● **INFORMATION PROVIDED**:
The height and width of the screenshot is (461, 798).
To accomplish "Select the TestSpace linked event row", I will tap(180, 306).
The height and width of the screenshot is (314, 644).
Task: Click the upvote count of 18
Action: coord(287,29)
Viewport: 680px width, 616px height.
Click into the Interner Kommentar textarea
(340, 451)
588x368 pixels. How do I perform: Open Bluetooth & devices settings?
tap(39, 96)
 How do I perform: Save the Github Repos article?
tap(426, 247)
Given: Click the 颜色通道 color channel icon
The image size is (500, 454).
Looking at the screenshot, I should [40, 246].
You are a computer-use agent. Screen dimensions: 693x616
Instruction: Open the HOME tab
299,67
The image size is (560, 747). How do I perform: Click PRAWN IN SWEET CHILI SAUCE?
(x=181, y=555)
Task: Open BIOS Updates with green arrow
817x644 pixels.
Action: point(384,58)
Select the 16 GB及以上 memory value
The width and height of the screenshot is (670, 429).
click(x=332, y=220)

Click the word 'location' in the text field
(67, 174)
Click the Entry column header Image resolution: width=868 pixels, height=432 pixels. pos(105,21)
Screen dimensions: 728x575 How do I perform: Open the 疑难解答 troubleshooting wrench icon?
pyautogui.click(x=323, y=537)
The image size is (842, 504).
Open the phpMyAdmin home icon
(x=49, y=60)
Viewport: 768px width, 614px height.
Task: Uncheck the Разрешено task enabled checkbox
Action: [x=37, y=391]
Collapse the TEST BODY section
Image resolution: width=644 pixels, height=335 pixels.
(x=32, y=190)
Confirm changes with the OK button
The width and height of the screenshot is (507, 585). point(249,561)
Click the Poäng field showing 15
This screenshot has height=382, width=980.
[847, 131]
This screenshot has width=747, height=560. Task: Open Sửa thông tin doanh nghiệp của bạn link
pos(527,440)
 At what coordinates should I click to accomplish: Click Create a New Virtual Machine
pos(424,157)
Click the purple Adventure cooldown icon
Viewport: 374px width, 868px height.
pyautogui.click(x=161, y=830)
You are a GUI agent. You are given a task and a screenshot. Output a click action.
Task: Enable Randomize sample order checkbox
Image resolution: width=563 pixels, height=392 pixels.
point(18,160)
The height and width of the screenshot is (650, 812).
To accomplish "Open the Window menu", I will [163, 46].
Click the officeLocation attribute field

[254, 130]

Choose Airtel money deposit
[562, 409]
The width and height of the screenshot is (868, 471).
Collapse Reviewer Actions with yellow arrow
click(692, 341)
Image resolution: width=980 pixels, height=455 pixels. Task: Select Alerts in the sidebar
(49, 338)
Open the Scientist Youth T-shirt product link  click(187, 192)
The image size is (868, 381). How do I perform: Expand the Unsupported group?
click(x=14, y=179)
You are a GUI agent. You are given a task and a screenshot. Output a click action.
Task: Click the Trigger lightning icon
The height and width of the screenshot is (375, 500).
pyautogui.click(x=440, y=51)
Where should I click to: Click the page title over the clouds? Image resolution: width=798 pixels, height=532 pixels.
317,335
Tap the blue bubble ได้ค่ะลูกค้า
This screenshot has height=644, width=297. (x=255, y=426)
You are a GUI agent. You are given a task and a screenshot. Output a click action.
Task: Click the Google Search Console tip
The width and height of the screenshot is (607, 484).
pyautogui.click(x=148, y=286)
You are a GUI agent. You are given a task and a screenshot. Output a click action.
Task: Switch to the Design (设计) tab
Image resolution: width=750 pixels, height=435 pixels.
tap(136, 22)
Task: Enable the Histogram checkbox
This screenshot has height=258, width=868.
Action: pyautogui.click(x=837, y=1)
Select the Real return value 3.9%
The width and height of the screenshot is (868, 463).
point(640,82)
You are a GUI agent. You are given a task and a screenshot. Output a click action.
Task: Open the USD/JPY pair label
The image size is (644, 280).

● **TASK**:
Which lines above run from the one containing "Task: Open BIOS Updates with green arrow" to the one containing "The width and height of the screenshot is (868, 471)."? Give them again exactly, both ends included.

● **EXPECTED OUTPUT**:
Task: Open BIOS Updates with green arrow
817x644 pixels.
Action: point(384,58)
Select the 16 GB及以上 memory value
The width and height of the screenshot is (670, 429).
click(x=332, y=220)

Click the word 'location' in the text field
(67, 174)
Click the Entry column header Image resolution: width=868 pixels, height=432 pixels. pos(105,21)
Screen dimensions: 728x575 How do I perform: Open the 疑难解答 troubleshooting wrench icon?
pyautogui.click(x=323, y=537)
The image size is (842, 504).
Open the phpMyAdmin home icon
(x=49, y=60)
Viewport: 768px width, 614px height.
Task: Uncheck the Разрешено task enabled checkbox
Action: [x=37, y=391]
Collapse the TEST BODY section
Image resolution: width=644 pixels, height=335 pixels.
(x=32, y=190)
Confirm changes with the OK button
The width and height of the screenshot is (507, 585). point(249,561)
Click the Poäng field showing 15
This screenshot has height=382, width=980.
[847, 131]
This screenshot has width=747, height=560. Task: Open Sửa thông tin doanh nghiệp của bạn link
pos(527,440)
 At what coordinates should I click to accomplish: Click Create a New Virtual Machine
pos(424,157)
Click the purple Adventure cooldown icon
Viewport: 374px width, 868px height.
pyautogui.click(x=161, y=830)
You are a GUI agent. You are given a task and a screenshot. Output a click action.
Task: Enable Randomize sample order checkbox
Image resolution: width=563 pixels, height=392 pixels.
point(18,160)
The height and width of the screenshot is (650, 812).
To accomplish "Open the Window menu", I will [163, 46].
Click the officeLocation attribute field

[254, 130]

Choose Airtel money deposit
[562, 409]
The width and height of the screenshot is (868, 471).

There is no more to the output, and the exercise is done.